*The problem*
For this exercise, transcribe all of the entries exactly.

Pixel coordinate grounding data
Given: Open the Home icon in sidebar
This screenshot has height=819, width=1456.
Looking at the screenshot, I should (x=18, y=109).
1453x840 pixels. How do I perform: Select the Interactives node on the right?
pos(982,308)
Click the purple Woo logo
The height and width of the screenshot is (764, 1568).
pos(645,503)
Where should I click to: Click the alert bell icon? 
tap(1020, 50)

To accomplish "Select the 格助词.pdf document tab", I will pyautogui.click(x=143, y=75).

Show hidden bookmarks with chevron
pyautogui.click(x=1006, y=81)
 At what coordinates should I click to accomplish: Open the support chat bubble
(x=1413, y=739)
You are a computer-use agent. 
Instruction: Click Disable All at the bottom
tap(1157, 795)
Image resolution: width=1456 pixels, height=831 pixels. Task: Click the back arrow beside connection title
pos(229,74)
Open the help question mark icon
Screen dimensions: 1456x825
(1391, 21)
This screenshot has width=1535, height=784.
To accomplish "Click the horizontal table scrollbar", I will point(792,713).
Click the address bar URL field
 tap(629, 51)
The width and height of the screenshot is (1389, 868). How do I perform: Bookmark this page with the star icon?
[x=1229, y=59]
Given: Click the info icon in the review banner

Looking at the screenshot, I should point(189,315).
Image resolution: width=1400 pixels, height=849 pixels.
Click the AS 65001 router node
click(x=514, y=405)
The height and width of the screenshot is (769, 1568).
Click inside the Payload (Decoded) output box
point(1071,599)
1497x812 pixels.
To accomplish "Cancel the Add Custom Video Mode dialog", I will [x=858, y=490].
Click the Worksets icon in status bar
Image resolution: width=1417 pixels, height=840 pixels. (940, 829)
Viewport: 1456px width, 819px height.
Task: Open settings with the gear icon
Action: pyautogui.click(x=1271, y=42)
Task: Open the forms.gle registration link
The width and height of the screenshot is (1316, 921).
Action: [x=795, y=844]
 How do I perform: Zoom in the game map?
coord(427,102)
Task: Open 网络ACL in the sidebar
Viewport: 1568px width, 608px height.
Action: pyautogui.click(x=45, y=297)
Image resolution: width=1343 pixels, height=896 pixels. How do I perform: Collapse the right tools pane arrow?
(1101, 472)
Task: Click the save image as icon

*Solution to the problem*
Given: Open the Home icon in sidebar
This screenshot has height=819, width=1456.
Looking at the screenshot, I should (x=18, y=109).
1453x840 pixels. How do I perform: Select the Interactives node on the right?
pos(982,308)
Click the purple Woo logo
The height and width of the screenshot is (764, 1568).
pos(645,503)
Where should I click to: Click the alert bell icon? 
tap(1020, 50)

To accomplish "Select the 格助词.pdf document tab", I will pyautogui.click(x=143, y=75).

Show hidden bookmarks with chevron
pyautogui.click(x=1006, y=81)
 At what coordinates should I click to accomplish: Open the support chat bubble
(x=1413, y=739)
You are a computer-use agent. 
Instruction: Click Disable All at the bottom
tap(1157, 795)
Image resolution: width=1456 pixels, height=831 pixels. Task: Click the back arrow beside connection title
pos(229,74)
Open the help question mark icon
Screen dimensions: 1456x825
(1391, 21)
This screenshot has width=1535, height=784.
To accomplish "Click the horizontal table scrollbar", I will point(792,713).
Click the address bar URL field
 tap(629, 51)
The width and height of the screenshot is (1389, 868). How do I perform: Bookmark this page with the star icon?
[x=1229, y=59]
Given: Click the info icon in the review banner

Looking at the screenshot, I should point(189,315).
Image resolution: width=1400 pixels, height=849 pixels.
Click the AS 65001 router node
click(x=514, y=405)
The height and width of the screenshot is (769, 1568).
Click inside the Payload (Decoded) output box
point(1071,599)
1497x812 pixels.
To accomplish "Cancel the Add Custom Video Mode dialog", I will [x=858, y=490].
Click the Worksets icon in status bar
Image resolution: width=1417 pixels, height=840 pixels. (940, 829)
Viewport: 1456px width, 819px height.
Task: Open settings with the gear icon
Action: pyautogui.click(x=1271, y=42)
Task: Open the forms.gle registration link
The width and height of the screenshot is (1316, 921).
Action: [x=795, y=844]
 How do I perform: Zoom in the game map?
coord(427,102)
Task: Open 网络ACL in the sidebar
Viewport: 1568px width, 608px height.
Action: pyautogui.click(x=45, y=297)
Image resolution: width=1343 pixels, height=896 pixels. How do I perform: Collapse the right tools pane arrow?
(1101, 472)
Task: Click the save image as icon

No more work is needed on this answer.